While the problems and special needs of adolescent oncology patients are well recognized, their priority remains low [81]. The current challenge faced by the general medical and pediatric establishment and the COG remains to assure that adolescents with cancer receive the benefits of treatment in an age-appropriate setting and be included in clinical trials and research [82, 83]. With this background, during its short existence, the COG Adolescent and Young Adult Committee has taken steps to organize a comprehensive program including subcommittees for all major categories of oncological disorders common among adolescent and young adult patients. The Committee now consists of more than 120 members who represent nearly 20 disciplines, and is sustained by funding from the NCI and the health insurance industry. It is organized into three Strategy Groups (disease-specific clinical trials, behavioral oncology and health services research, and epidemiology research, and awareness) and a sentinel task force on survivorship transition. In addition, the Committee has established task forces on access to clinical trials and care, cancer control and community oncology programs, adolescent treatment adherence, exercise and adventure therapy, and development of an informative website.

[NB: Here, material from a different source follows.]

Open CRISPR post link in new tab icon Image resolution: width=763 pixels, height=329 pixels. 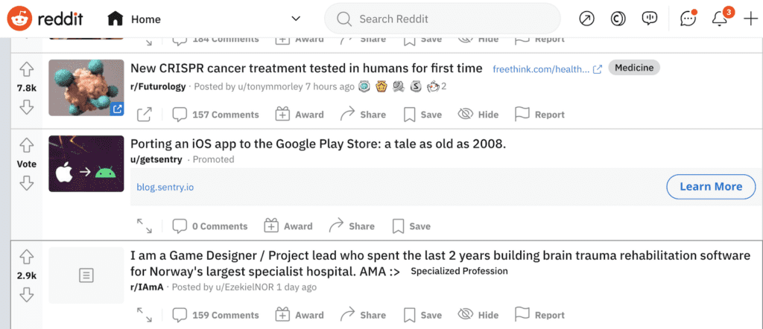145,115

Unfortunately, years after the demonstration of the benefits of treatment of adolescent patients in a unit of their own [23, 84, 85], only a handful of specialized adolescent oncology services in the United States and elsewhere are operational. In the United Kingdom, the Teenage Cancer Trust (TCT) is an advocate of these units [85, 86] (see Chapter 21). There are currently eight operational units, and there are plans for the establishment of a TCT unit in every regional cancer center [85, 86]. Adolescent oncology units can provide an environment where the age-appropriate atmosphere and facilities coupled with medical technological and psychosocial expertise can provide specialized care while reducing dropouts of the treatment and short-and long-term side effects of cancer and its therapy. In an inquiry sent to 238 COG institutions in the United States, of the 196 institutions that responded to a questionnaire, only 1 hospital had a formal designated adolescent oncology unit (unpublished observation, Tebbi 2004). In the same inquiry, ten admitted their patients to a general adolescent unit, and only seven had staff who specifically identified with the care of these patients (unpublished data, Tebbi 2004). While adolescents are generally resilient [87, 88], in adult units these patients are frightened by the generation gap, adults disfigured by cancer, and rigid rules imposed upon them while they are hospitalized. Medical oncologists tend to regard 16- to 21-year-olds as adults and do not make a distinction between them and older patients [70]. Furthermore, diagnoses common in older adults are rare in adolescents and young adults [70]. While disputed, at least for some oncological diseases, the treatment of adolescents according to a pediatric protocol has yielded better results than on medical oncology protocols [18, 71, 89]. In a pediatric setting, however, adolescents and young adults are often demeaned by an atmosphere created for very young children and the childlike manner with which they often are dealt, not considering their age and accomplishments. The patients are often bypassed by the pediatric staff, who habitually deal with their parents rather than directly with the patient. Thus, the trend that has already started in the United States [23] and the United Kingdom [85, 86] of establishing adolescent oncology units, is needed to expand and remedy the situation. Designation of a special December

2003 issue of the European Journal of Cancer and an adolescent oncology conference in London in March

2004 are positive steps toward these goals.